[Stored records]
== Segment start ==

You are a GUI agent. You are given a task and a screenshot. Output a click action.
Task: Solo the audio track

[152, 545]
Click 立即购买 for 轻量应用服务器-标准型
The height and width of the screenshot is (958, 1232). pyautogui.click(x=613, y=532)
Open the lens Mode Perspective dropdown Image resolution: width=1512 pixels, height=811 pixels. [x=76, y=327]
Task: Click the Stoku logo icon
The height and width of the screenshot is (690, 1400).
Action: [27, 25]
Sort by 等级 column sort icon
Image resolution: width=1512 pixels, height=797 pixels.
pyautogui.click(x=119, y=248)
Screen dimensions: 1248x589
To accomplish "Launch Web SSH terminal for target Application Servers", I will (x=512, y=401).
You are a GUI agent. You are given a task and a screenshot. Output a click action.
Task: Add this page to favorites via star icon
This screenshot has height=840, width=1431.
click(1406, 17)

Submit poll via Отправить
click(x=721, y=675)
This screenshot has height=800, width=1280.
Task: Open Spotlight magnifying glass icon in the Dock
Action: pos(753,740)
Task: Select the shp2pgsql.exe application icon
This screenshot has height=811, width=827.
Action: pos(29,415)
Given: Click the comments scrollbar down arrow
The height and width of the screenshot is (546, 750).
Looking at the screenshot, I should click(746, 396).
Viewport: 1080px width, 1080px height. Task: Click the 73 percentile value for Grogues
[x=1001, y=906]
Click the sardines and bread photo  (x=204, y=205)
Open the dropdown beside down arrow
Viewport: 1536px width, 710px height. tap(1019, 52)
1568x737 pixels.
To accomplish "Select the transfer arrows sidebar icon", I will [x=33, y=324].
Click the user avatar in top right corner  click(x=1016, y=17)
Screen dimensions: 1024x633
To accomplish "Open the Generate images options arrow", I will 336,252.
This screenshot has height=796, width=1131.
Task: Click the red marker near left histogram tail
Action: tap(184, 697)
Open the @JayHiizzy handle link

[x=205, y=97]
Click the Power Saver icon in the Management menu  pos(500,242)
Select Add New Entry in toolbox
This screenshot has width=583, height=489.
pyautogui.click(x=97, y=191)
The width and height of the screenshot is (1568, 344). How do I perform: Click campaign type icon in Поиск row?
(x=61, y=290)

== Segment end ==

## Task goal
Copy all data exactly, start to finish.

## Response to the exercise
You are a GUI agent. You are given a task and a screenshot. Output a click action.
Task: Solo the audio track

[152, 545]
Click 立即购买 for 轻量应用服务器-标准型
The height and width of the screenshot is (958, 1232). pyautogui.click(x=613, y=532)
Open the lens Mode Perspective dropdown Image resolution: width=1512 pixels, height=811 pixels. [x=76, y=327]
Task: Click the Stoku logo icon
The height and width of the screenshot is (690, 1400).
Action: [27, 25]
Sort by 等级 column sort icon
Image resolution: width=1512 pixels, height=797 pixels.
pyautogui.click(x=119, y=248)
Screen dimensions: 1248x589
To accomplish "Launch Web SSH terminal for target Application Servers", I will (x=512, y=401).
You are a GUI agent. You are given a task and a screenshot. Output a click action.
Task: Add this page to favorites via star icon
This screenshot has height=840, width=1431.
click(1406, 17)

Submit poll via Отправить
click(x=721, y=675)
This screenshot has height=800, width=1280.
Task: Open Spotlight magnifying glass icon in the Dock
Action: pos(753,740)
Task: Select the shp2pgsql.exe application icon
This screenshot has height=811, width=827.
Action: pos(29,415)
Given: Click the comments scrollbar down arrow
The height and width of the screenshot is (546, 750).
Looking at the screenshot, I should click(746, 396).
Viewport: 1080px width, 1080px height. Task: Click the 73 percentile value for Grogues
[x=1001, y=906]
Click the sardines and bread photo  (x=204, y=205)
Open the dropdown beside down arrow
Viewport: 1536px width, 710px height. tap(1019, 52)
1568x737 pixels.
To accomplish "Select the transfer arrows sidebar icon", I will [x=33, y=324].
Click the user avatar in top right corner  click(x=1016, y=17)
Screen dimensions: 1024x633
To accomplish "Open the Generate images options arrow", I will 336,252.
This screenshot has height=796, width=1131.
Task: Click the red marker near left histogram tail
Action: tap(184, 697)
Open the @JayHiizzy handle link

[x=205, y=97]
Click the Power Saver icon in the Management menu  pos(500,242)
Select Add New Entry in toolbox
This screenshot has width=583, height=489.
pyautogui.click(x=97, y=191)
The width and height of the screenshot is (1568, 344). How do I perform: Click campaign type icon in Поиск row?
(x=61, y=290)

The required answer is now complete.